**ASSIGNMENT**
Lines from the one containing "The height and" through the last line of the data are to be returned exactly, both ends included, minus any pictures.

**DATA PROVIDED**
= = =
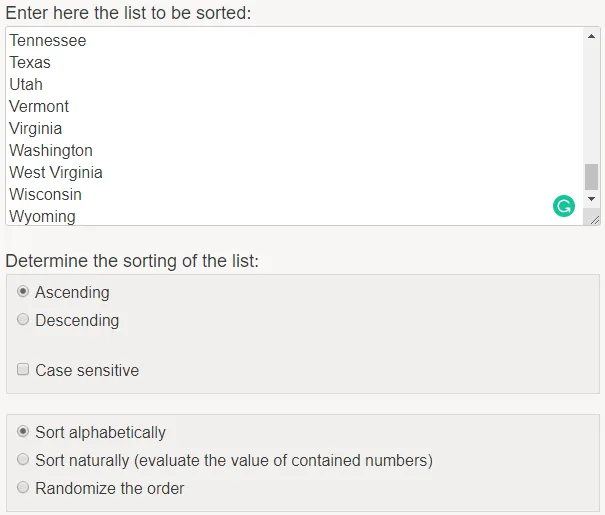Click on Tennessee in the list

pyautogui.click(x=48, y=41)
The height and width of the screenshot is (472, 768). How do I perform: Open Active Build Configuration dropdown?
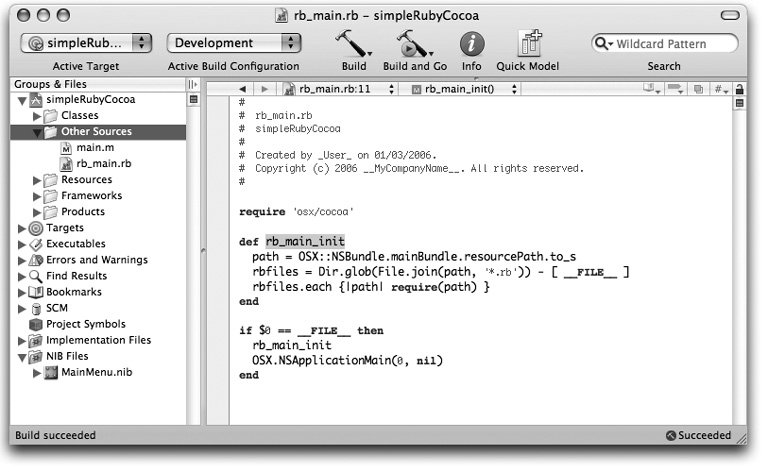point(234,43)
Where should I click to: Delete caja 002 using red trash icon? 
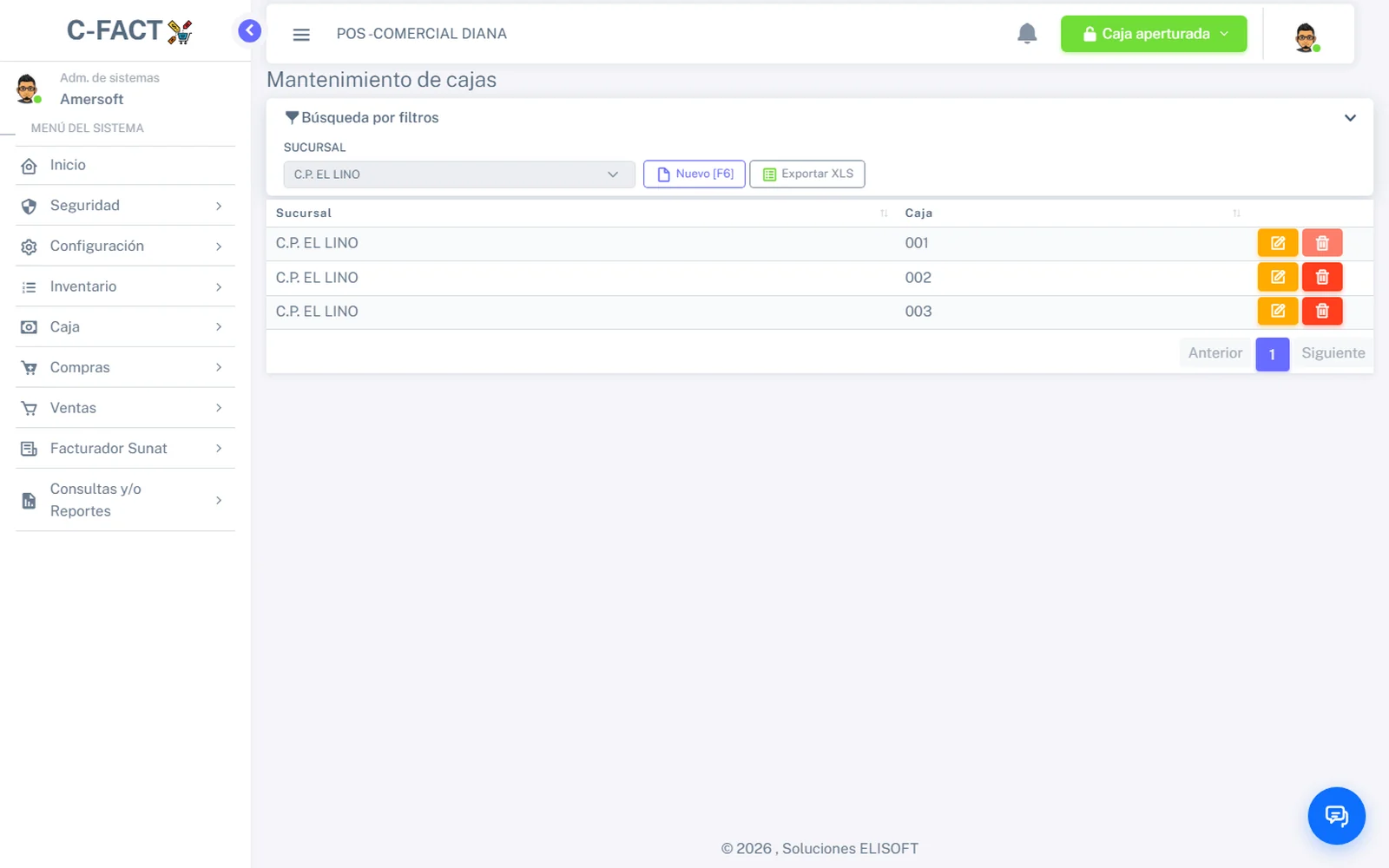click(x=1322, y=277)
= = =
**ANSWER**
The height and width of the screenshot is (472, 768). How do I perform: Open Active Build Configuration dropdown?
point(234,43)
Where should I click to: Delete caja 002 using red trash icon? 
click(x=1322, y=277)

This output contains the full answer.